Please enjoy the following sample from chapter seven of Hancher vs. Hilton: Iowa’s Rival University Presidents. (You can also download a PDF with this excerpt, as well as the book’s introduction.)
Iowa State University’s historians have ascribed some remarkable things to President Virgil Hancher. He campaigned against the school changing its name. He fought Iowa State’s admission to the Association of American Universities. He personally hated President Hilton. I found each of these suggestions remarkable, at any rate, and I will presume that most who read this far share at least some of that interest. Of all Hancher’s purported aggressions, though, none surprised me more than the claim that he vigorously opposed Iowa State offering degrees in English and speech. This seemed such petty, vindictive animosity as to be grotesque, in a way that exceeded any of Hancher’s other objections. Yet it is more reliably documented than almost all of the others.
Unlike Iowa State’s new name, or its candidacy for the AAU, President Hancher made his objections to an ISU major in English repeatedly, and publicly, leaving behind an ample paper trail. He also went into deep detail about his reasoning, which does at all events challenge the notion of a simple reactionary turf battle. He found powerful allies, too—though at the same time he was so vocal that a number of State University of Iowa [i.e. University of Iowa] alumni called on him to back down. Hancher never did so willingly, and even after giving his arguments their full due, his lasting offense at this particular proposal can appear excessive. Seemingly here, if anywhere, is indisputable evidence of arrogant “big brother” selfishly trying to hold back “little brother.” The basic facts are beyond dispute.
Unfortunately for this version of events there are more facts, that tell a larger story. In that story Hancher’s SUI may still be a bully but it isn’t the only one, or even the first. Well before Hancher entertained even a single unkind thought about James Hilton, the Iowa State president’s administration was picking on “littler brother” Iowa State Teachers College [i.e. today’s University of Northern Iowa]. Most awkward of all, it was doing so in exactly the same way.
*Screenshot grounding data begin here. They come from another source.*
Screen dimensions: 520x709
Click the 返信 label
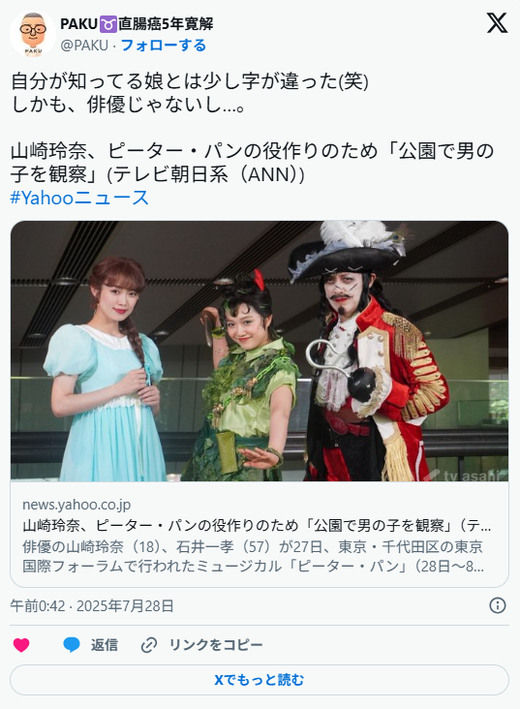coord(104,645)
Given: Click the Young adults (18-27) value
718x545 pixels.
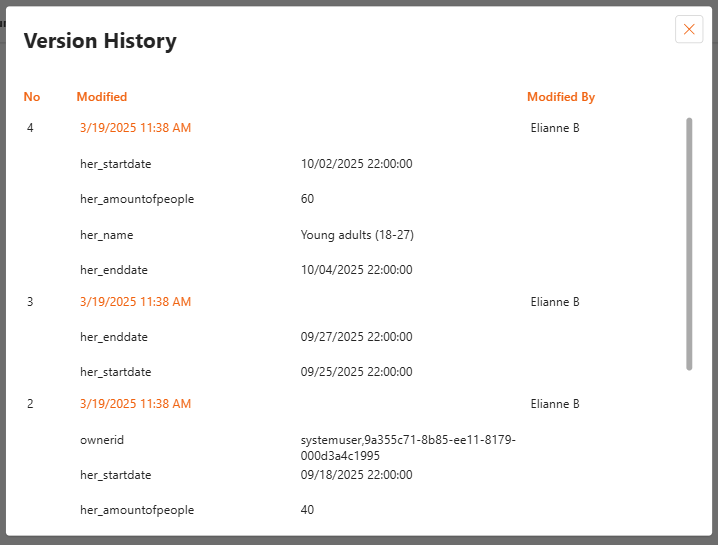Looking at the screenshot, I should pyautogui.click(x=357, y=235).
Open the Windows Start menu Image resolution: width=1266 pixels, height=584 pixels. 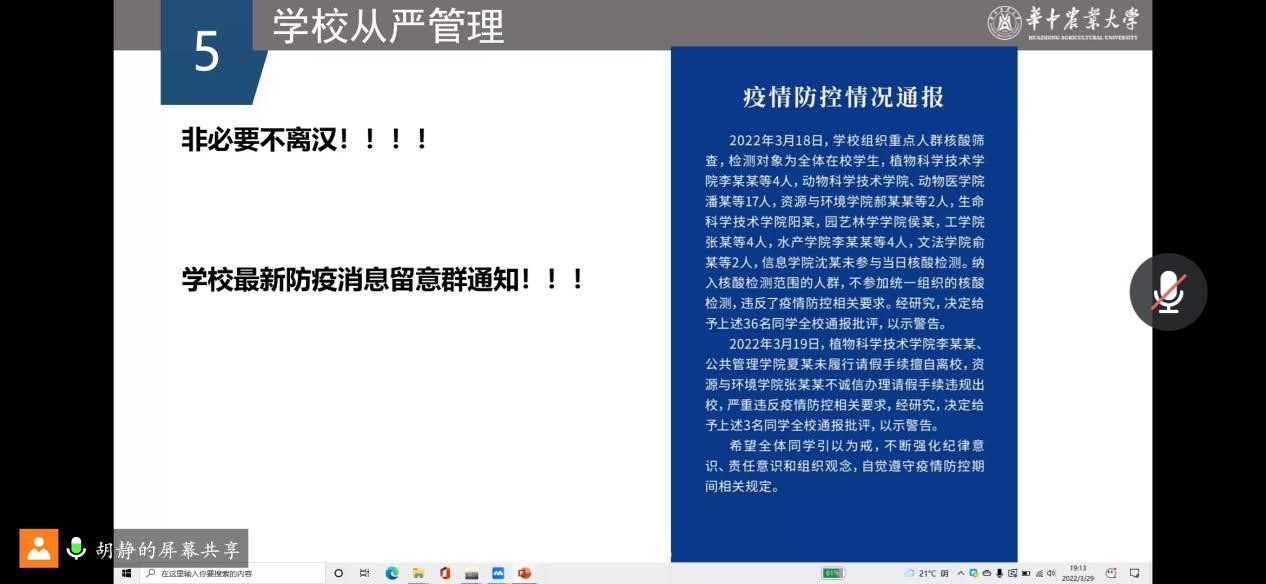127,573
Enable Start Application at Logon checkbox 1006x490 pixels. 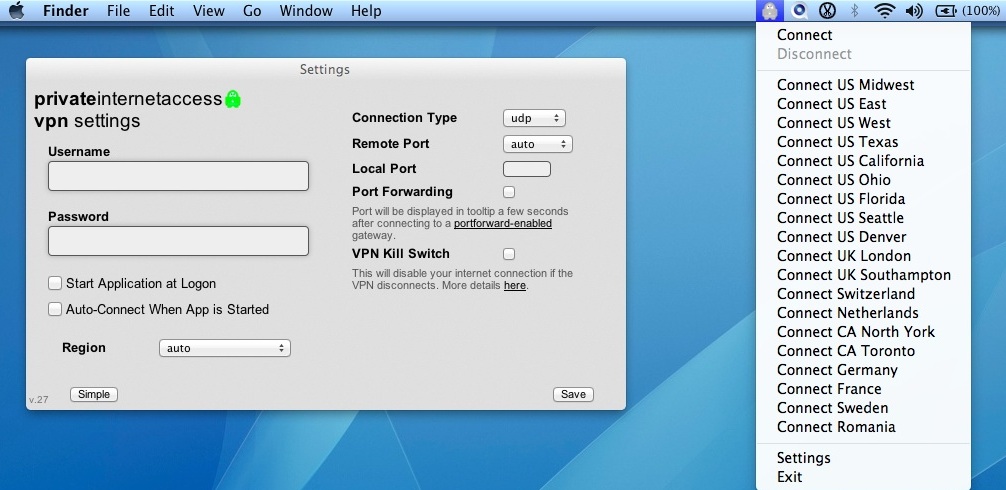56,284
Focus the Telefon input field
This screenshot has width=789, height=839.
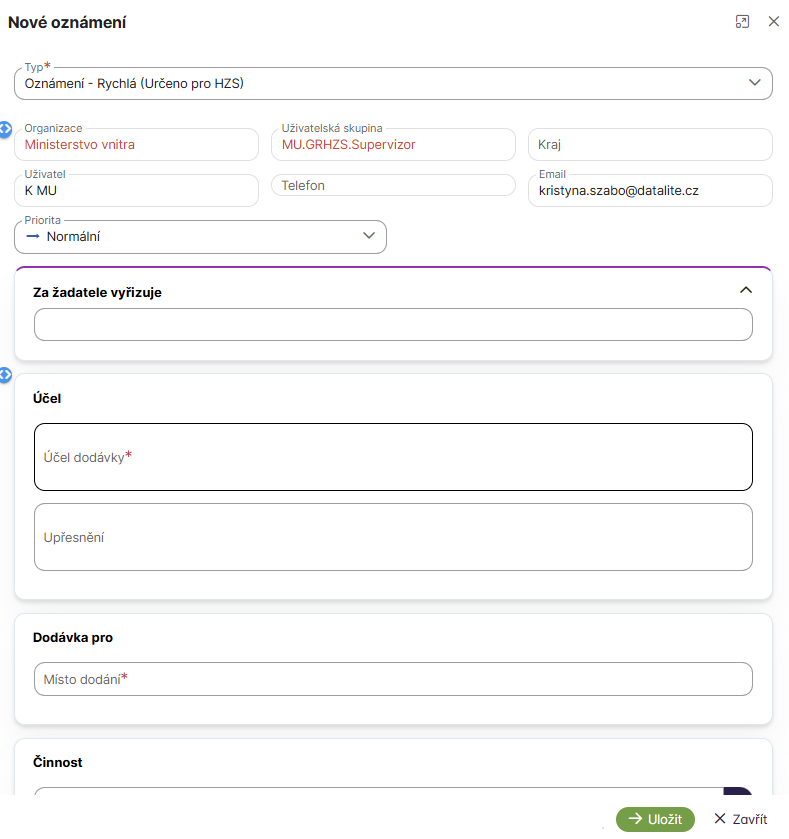[x=392, y=186]
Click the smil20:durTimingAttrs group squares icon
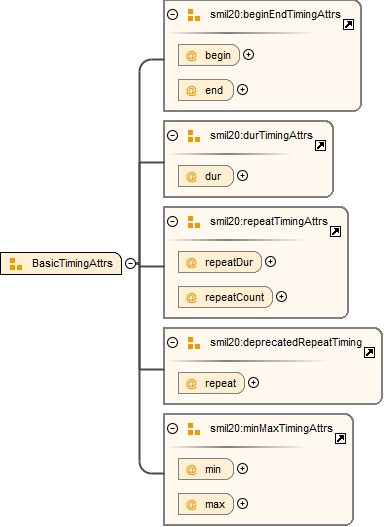The width and height of the screenshot is (384, 527). [x=194, y=136]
In fairness to President James Hilton, he largely walked into Iowa State’s efforts to restrict curriculum at ISTC after they had begun. He also did nothing in particular to stop them. Presumably he could have, though, even if it would have been difficult saying no to Helen LeBaron. Just beginning an eventual long career running Iowa State’s home economics programs, LeBaron was a human dynamo who also squeezed in endless volunteer work, boards of directors, national committee appointments and several years on the Ames City Council. Being a woman dedicating her career to domestic arts in the 1950s did not dissuade her from forming strong opinions and fighting for them. One month before Hilton took office as president, she wrote Iowa State’s dean of science Harold Gaskill to express her very negative opinion of a proposed new course at ISTC.
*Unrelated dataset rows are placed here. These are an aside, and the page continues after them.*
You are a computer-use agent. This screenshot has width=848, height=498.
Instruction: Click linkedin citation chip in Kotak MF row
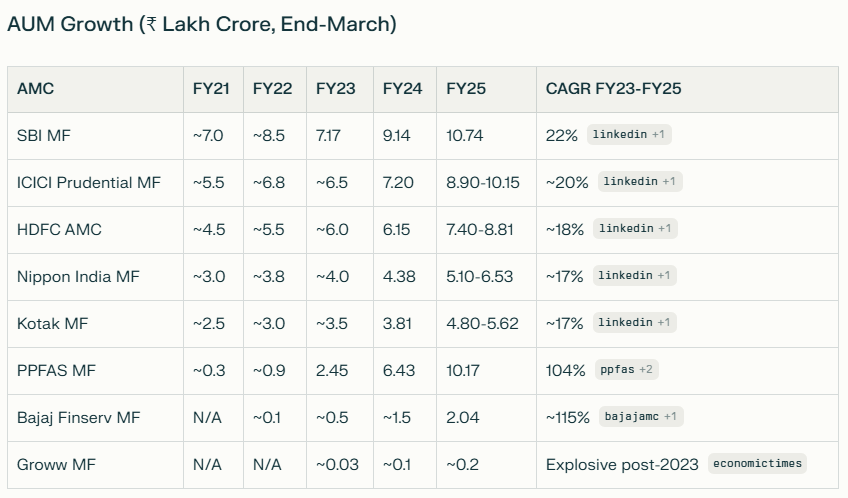coord(635,322)

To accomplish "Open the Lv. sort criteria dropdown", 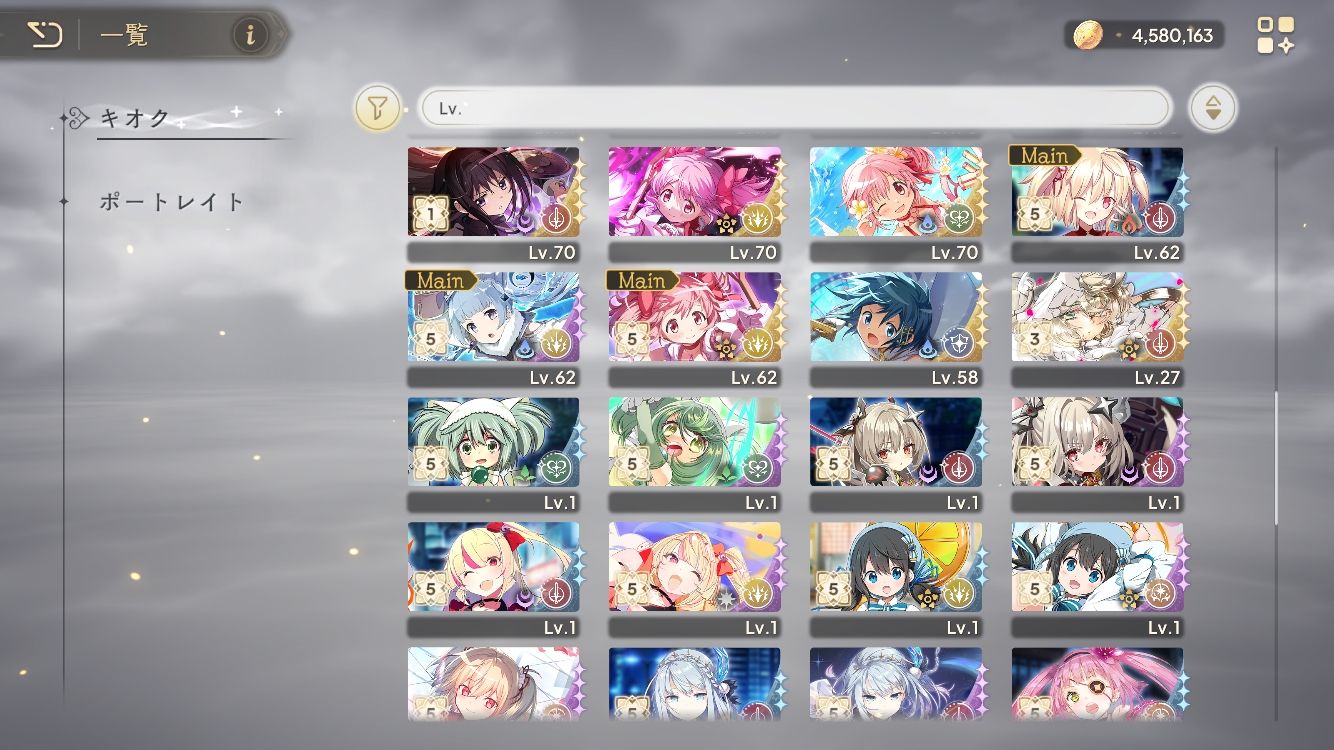I will click(x=793, y=108).
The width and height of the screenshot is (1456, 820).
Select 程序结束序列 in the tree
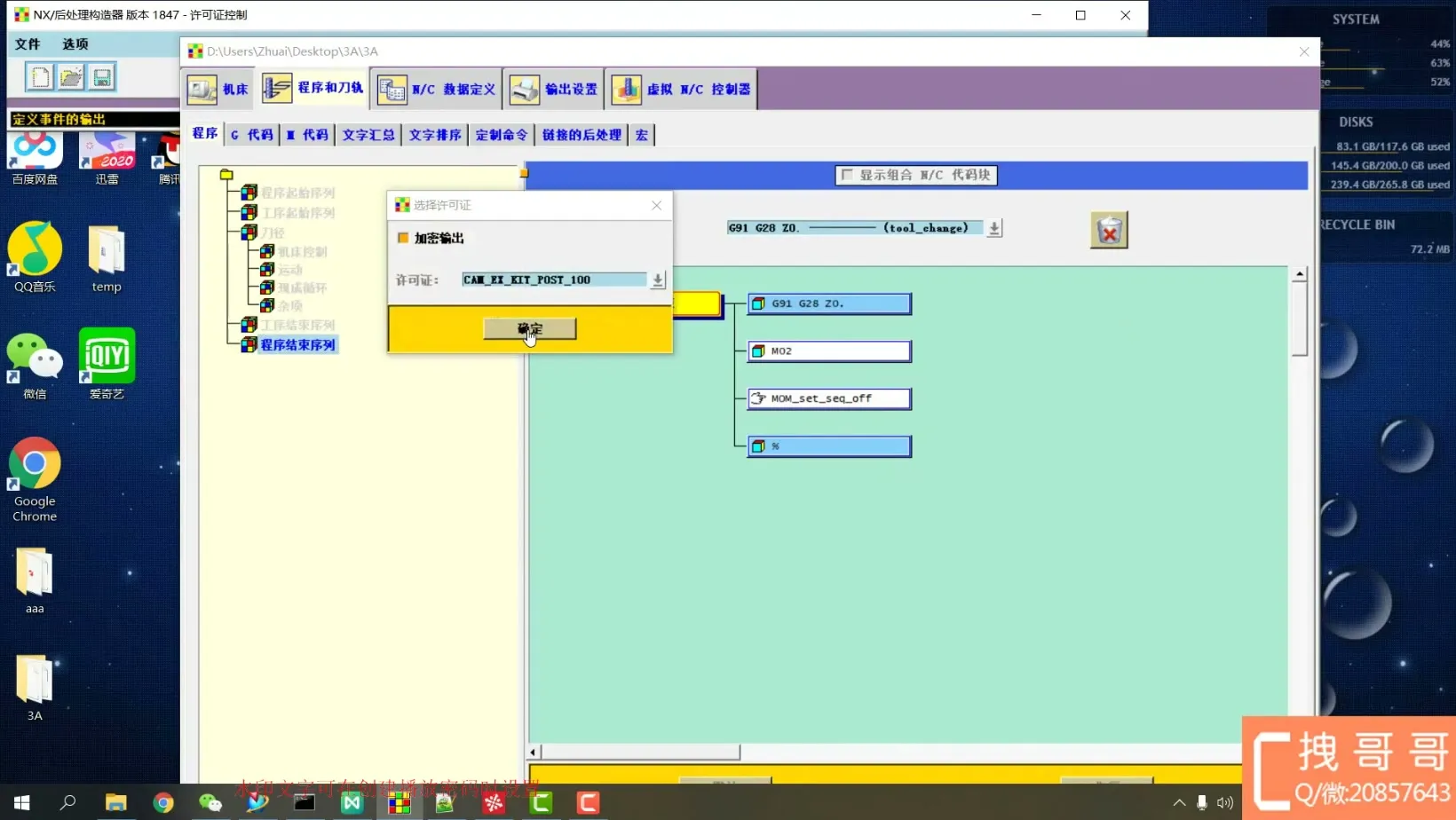297,345
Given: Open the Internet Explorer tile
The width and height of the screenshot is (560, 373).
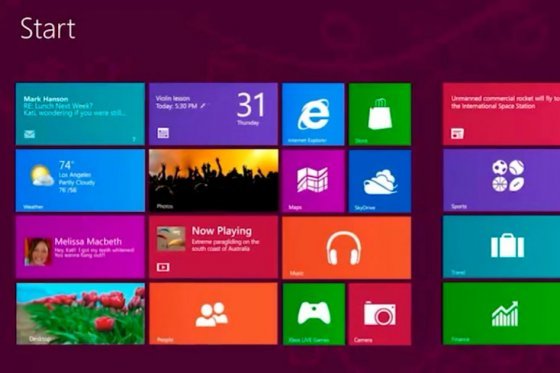Looking at the screenshot, I should click(x=313, y=114).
That Iowa State Teachers College earned LeBaron’s ire by proposing to teach vocational home economics may surpass any other example of how obscure the era’s conflicts now appear, in their details. In 2015, home economics is essentially a minor program at Iowa State University. Promoted to a college along with other divisions in 1959, it was renamed the College of Family and Consumer Sciences in 1987, then merged with the College of Education in 2005 under the heading “Human Sciences.” Long before that, the distinction between home economics and vocational home economics was already fine. A contemporary newspaper article suggested that “The difference between a vocational home economics teacher and other home economics teachers is largely one of federal definitions.” Today the very term is nearly obsolete.
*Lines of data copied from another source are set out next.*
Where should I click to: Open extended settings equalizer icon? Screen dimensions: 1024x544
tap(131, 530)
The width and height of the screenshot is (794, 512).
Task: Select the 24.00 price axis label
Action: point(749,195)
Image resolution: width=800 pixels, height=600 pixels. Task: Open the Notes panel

In 1953, however, Helen LeBaron was dean of a full-fledged college of home economics (even if it was not formally labeled a college) and took all of its offerings very seriously. Writing to Gaskill, she argued that Iowa State should firmly oppose ISTC establishing a rival program in vocational home economics. First, she wrote, it would violate the Board of Education’s edict against duplication. Second, it would distract ISTC from a more basic responsibility that was already being neglected; LeBaron asserted that nearly one-third of Iowa high schools lacked certified teachers of general homemaking, and suggested that ISTC would do better to focus more on this subject, which it already offered. As a teachers college, LeBaron added, ISTC was better suited than Iowa State to prepare these teachers, whom high schools frequently assigned additional subjects. Finally, LeBaron protested that a duplicate vocational home economics program would inevitably harm the high quality and standing of home economics at Iowa State. Declaring that “we have an unusually fine faculty with a large proportion holding doctor’s degrees,” she warned that a competing ISTC program would inevitably divert resources from Iowa State and result in loss of top faculty.
Short of actually employing the word “mediocrity,” LeBaron’s complaints prefigured many of President Hancher’s later themes to an uncanny degree. Details of the competition for funding were somewhat different, here; LeBaron was particularly concerned about federal grants for vocational education in home economics and other subjects. But in general, she made most of the same arguments later offered by the Hancher administration: the Board charges us to avoid duplication, Iowa’s schools should focus on established specialties, a competing department will dilute the budget and prestige of our own. While Hilton himself had little to say, Iowa State pressed these objections throughout his first year, and as president he was ultimately responsible. His administration’s response to the Budget and Financial Control Committee in 1954 took a very aggressive line on duplication in general: “If constant vigilance in this respect is not maintained, many departments tend to expand their offerings to the point where they are actually conducting parallel courses under different names.”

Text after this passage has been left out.